Une autre cause de désorganisation du latin savant, ce fut l’extension même de la domination romaine. En principe, c’est Rome que l’on copie dans toutes les parties de l’empire ; mais, en fait, les diverses régions de l’Italie et les provinces réagissent dangereusement sur le langage de la capitale.

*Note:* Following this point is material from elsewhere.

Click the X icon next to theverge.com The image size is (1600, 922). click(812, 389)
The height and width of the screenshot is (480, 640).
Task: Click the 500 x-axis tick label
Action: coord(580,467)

Déjà, dans les derniers temps de la république, on avait remarqué que le latin littéraire s’altérait dès qu’il franchissait les murs de Rome. L’urbanitas, disait-on, faisait défaut aux orateurs qui avaient eu le malheur de naître dans les autres villes du Latium. Cependant, depuis la guerre sociale, l’usage du latin s’était répandu dans l’Italie entière. On ne pouvait toujours proscrire les façons de parler des différens districts. Peu à peu, elles entrèrent dans le latin littéraire ; et Quintilien fait cette déclaration significative : « Je considère comme romaines toutes les expressions usitées en Italie. » Les gens de lettres se mirent donc à employer des termes et des locutions qui n’étaient plus le bon latin de Rome, et, malgré tout le talent de Tite-Live, on s’aperçut toujours qu’il venait de Padoue. Or qu’étaient donc ces mots, ces formes italiotes qui obtinrent peu a peu droit de cité ? C’était le latin vulgaire que les colons avaient emporté avec eux et qui s’était encore gâté dans le voisinage de tous les vieux idiomes de l’Italie.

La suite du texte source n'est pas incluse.